- **DOCUMENT EXCERPT**:
Compare this with a non-state argument:

normal :: Int -> () -> (# (), Int #)
normal n =
  let i = expensive n
   in (\s -> (# s, i #))

and we see that expensive is shared across calls of the returned function, as expected

normal
  = \ (n_avI :: Int) ->
      let {
        i_sFV :: Int
        [LclId]
        i_sFV = expensive n_avI } in
      \ (s_avK :: ()) -> (# s_avK, i_sFV #)

We aren't discussing the usual "state hack" problem of a let expression returning an IO function. We are using unsafePerformIO which itself uses runRW#, and runRW# is not inlined until after all core-to-core passes.

So, let's instead consider a variant of expensive and stateHack where expensive is in IO and we run it with runRW#:

expensiveIO :: Int -> State# RealWorld -> (# State# RealWorld, Int #)
expensiveIO n s = (# s, n #)
{-# NOINLINE expensiveIO #-}

stateHackIO :: Int -> (State# RealWorld -> (# State# RealWorld, Int #))
stateHackIO n =
  -- newAction :: IO (IO Int)
  let newAction :: State# RealWorld -> (# State# RealWorld, State# RealWorld -> (# State# RealWorld, Int #) #)
      newAction st0 = case expensiveIO n st0 of
        (# st1, i #) -> (# st1, \s -> (# s, i #) #)
   in case runRW# newAction of
        (# _, a #) -> a

In this variant of stateHack the returned state lambda is inside a tuple, and expensiveIO n st0 cannot be inlined into the state lambda because the resulting state token, st1, is used in the unboxed tuple that contains the state lambda.

- **EXCERPTED DATA**:

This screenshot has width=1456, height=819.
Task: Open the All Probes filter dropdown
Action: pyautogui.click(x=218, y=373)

--

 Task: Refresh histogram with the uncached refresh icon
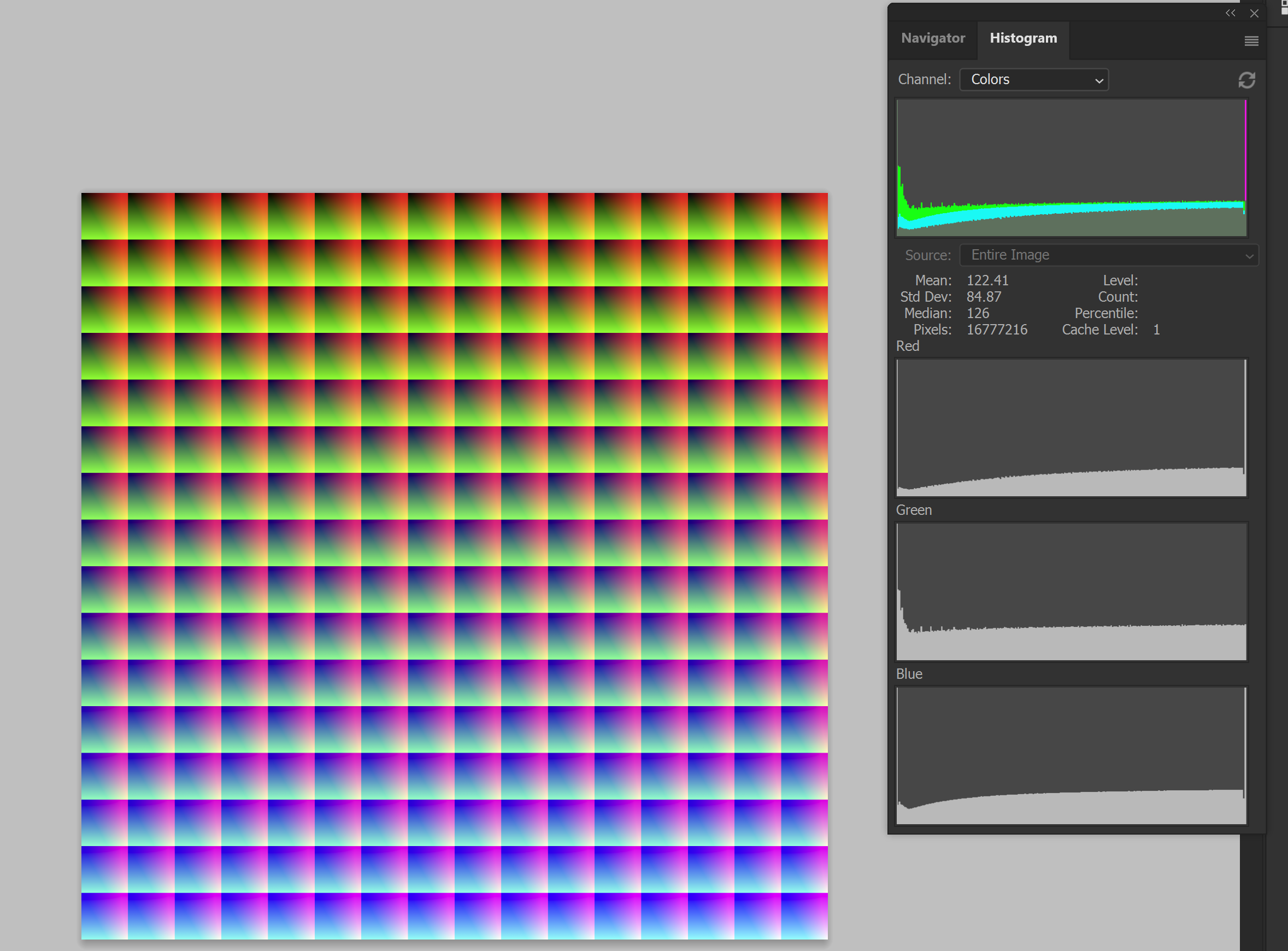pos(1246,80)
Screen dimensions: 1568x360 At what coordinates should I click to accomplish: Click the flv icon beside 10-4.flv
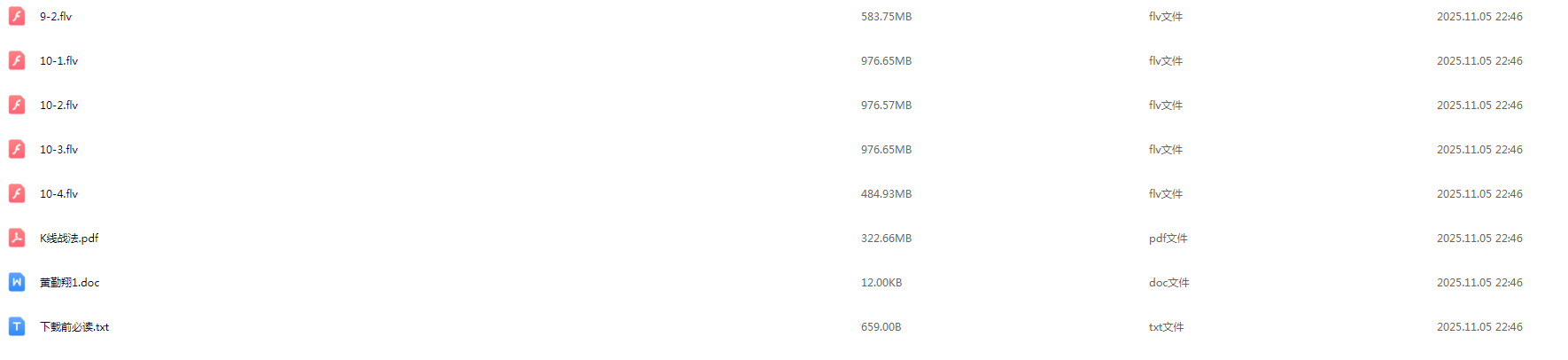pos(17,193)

--

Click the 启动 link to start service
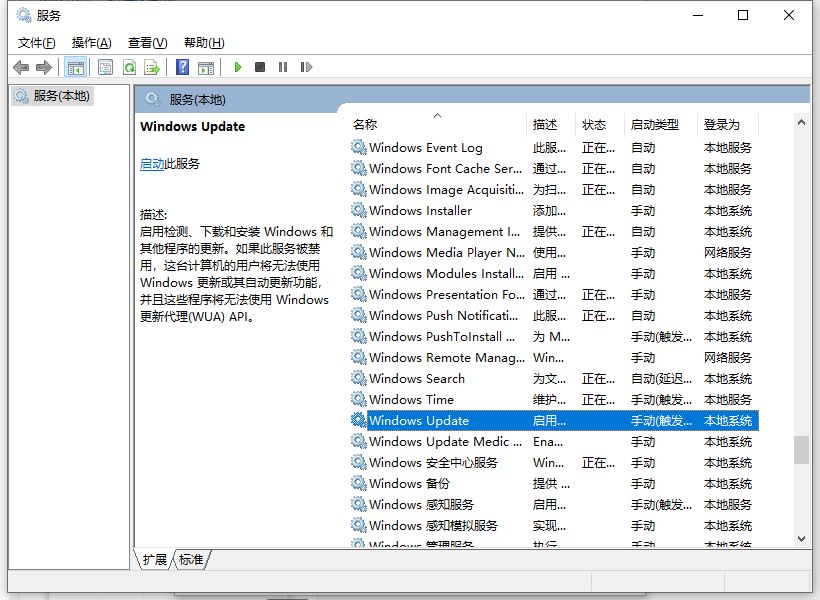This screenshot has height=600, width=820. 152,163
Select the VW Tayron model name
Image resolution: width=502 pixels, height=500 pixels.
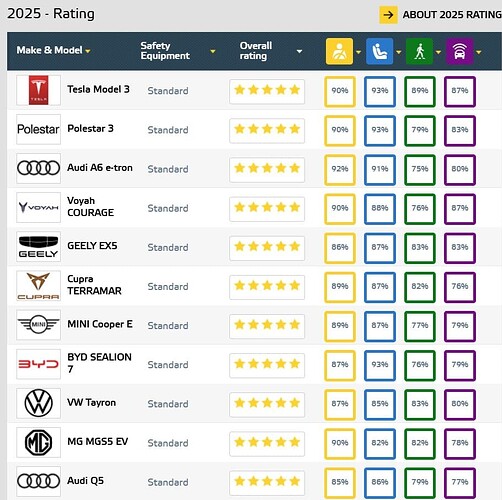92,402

- **WORK REQUIRED**:
Rewrite the passage of the state hack excerpt from "expensiveIO :: Int" up to and including "the state lambda.", changing every "newAction" to "mkAction".

- **OUTPUT**:
expensiveIO :: Int -> State# RealWorld -> (# State# RealWorld, Int #)
expensiveIO n s = (# s, n #)
{-# NOINLINE expensiveIO #-}

stateHackIO :: Int -> (State# RealWorld -> (# State# RealWorld, Int #))
stateHackIO n =
  -- mkAction :: IO (IO Int)
  let mkAction :: State# RealWorld -> (# State# RealWorld, State# RealWorld -> (# State# RealWorld, Int #) #)
      mkAction st0 = case expensiveIO n st0 of
        (# st1, i #) -> (# st1, \s -> (# s, i #) #)
   in case runRW# mkAction of
        (# _, a #) -> a

In this variant of stateHack the returned state lambda is inside a tuple, and expensiveIO n st0 cannot be inlined into the state lambda because the resulting state token, st1, is used in the unboxed tuple that contains the state lambda.